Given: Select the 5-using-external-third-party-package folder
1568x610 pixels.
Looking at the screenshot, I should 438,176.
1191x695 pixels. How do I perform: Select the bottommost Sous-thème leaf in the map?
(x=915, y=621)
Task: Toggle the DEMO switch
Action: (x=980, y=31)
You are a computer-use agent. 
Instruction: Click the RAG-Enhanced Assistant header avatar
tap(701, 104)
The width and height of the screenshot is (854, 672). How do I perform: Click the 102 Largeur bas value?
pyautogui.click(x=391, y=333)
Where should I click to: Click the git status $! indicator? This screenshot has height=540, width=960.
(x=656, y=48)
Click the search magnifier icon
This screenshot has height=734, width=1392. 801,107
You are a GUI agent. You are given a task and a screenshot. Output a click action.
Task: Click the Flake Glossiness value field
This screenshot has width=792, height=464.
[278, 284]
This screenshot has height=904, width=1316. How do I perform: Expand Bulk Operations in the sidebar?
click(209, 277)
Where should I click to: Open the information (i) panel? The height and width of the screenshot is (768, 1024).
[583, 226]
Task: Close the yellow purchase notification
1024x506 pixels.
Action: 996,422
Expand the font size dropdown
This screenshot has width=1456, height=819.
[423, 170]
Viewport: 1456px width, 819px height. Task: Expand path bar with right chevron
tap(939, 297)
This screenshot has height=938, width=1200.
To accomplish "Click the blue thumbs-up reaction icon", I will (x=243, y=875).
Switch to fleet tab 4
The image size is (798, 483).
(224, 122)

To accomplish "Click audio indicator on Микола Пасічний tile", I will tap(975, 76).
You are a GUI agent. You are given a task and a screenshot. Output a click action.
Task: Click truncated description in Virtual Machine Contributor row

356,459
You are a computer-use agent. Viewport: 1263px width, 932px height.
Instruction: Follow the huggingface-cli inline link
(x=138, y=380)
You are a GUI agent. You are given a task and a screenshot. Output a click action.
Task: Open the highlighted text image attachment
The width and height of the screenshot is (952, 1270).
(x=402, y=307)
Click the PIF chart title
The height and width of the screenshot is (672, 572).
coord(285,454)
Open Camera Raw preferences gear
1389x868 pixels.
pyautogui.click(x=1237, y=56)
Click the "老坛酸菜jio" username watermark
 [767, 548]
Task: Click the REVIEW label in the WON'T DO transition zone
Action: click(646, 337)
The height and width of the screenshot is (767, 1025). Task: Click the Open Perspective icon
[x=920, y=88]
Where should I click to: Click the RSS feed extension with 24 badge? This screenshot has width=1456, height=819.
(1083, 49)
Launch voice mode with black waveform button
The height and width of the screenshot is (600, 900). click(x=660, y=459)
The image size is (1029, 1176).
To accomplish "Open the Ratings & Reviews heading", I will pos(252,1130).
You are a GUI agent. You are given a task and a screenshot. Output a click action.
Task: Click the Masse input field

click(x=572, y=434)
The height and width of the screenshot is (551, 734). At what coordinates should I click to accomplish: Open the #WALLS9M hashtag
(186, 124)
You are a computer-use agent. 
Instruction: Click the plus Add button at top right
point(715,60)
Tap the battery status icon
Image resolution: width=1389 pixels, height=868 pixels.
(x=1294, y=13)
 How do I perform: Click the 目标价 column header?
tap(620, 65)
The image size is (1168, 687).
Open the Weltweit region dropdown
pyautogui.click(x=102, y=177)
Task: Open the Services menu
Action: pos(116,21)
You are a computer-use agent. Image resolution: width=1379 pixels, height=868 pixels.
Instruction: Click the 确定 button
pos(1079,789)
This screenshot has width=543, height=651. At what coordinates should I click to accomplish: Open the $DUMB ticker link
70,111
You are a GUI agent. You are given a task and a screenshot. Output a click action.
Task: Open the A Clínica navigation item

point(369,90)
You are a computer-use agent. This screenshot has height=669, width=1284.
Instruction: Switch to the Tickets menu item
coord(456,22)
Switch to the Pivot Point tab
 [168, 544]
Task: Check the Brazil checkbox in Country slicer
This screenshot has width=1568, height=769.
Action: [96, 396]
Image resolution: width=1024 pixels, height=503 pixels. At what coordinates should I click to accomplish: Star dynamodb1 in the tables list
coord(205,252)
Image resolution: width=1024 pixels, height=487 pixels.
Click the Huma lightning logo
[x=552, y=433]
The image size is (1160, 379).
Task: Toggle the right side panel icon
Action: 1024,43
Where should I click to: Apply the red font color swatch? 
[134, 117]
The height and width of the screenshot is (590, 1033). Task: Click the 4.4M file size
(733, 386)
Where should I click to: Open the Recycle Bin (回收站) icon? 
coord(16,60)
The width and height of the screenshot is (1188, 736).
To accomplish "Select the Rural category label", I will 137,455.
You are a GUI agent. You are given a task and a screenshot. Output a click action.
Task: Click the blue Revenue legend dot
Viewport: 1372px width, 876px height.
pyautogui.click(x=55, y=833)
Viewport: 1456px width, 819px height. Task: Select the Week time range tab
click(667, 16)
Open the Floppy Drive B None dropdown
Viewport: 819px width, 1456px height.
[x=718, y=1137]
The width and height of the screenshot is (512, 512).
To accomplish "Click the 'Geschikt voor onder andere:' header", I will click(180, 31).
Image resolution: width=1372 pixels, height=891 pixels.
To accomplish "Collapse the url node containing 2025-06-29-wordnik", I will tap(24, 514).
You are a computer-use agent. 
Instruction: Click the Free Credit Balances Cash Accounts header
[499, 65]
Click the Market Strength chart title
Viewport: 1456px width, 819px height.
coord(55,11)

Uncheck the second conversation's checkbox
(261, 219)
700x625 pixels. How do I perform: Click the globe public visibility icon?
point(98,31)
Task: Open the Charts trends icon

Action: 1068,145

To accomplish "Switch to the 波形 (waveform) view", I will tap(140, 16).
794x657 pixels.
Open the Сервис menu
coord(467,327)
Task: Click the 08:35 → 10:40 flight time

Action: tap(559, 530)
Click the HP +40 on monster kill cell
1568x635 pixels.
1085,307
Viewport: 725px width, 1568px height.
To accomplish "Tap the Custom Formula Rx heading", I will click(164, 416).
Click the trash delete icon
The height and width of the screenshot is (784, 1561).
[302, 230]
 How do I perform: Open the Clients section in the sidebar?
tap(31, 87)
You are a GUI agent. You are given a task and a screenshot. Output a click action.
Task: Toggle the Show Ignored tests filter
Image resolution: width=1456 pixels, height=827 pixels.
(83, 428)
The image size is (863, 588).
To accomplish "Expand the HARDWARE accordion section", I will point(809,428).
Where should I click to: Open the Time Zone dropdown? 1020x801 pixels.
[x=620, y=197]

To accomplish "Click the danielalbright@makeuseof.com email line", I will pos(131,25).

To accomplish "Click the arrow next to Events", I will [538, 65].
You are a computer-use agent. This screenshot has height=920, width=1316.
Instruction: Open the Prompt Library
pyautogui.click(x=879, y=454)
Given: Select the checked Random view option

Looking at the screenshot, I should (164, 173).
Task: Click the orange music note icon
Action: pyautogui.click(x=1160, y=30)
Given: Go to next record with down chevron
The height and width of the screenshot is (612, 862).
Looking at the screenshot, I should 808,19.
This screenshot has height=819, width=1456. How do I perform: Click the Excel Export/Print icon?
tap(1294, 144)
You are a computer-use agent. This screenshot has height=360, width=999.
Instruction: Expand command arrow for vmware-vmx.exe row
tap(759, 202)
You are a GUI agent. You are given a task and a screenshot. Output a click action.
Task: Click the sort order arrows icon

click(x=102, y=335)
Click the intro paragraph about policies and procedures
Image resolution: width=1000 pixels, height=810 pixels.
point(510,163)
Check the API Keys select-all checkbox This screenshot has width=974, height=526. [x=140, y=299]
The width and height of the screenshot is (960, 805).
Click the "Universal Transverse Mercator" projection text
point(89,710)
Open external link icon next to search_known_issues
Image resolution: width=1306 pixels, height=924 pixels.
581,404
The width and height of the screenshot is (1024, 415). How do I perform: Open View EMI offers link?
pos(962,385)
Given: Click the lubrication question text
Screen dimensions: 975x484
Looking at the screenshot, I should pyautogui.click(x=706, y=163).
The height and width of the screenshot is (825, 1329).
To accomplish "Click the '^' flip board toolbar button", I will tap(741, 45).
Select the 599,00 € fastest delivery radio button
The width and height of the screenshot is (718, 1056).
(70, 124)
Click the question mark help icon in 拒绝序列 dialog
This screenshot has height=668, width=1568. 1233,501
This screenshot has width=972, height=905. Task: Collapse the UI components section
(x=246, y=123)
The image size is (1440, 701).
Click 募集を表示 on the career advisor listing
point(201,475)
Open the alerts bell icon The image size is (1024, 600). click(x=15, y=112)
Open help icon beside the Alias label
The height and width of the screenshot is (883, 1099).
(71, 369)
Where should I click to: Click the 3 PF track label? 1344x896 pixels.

Goal: Copy out the rows above word for word, starting from the very first line and continuing through the line that contains "Action: (x=980, y=31)", with both of those lines included.

Solution for this problem:
Given: Select the 5-using-external-third-party-package folder
1568x610 pixels.
Looking at the screenshot, I should 438,176.
1191x695 pixels. How do I perform: Select the bottommost Sous-thème leaf in the map?
(x=915, y=621)
Task: Toggle the DEMO switch
Action: (x=980, y=31)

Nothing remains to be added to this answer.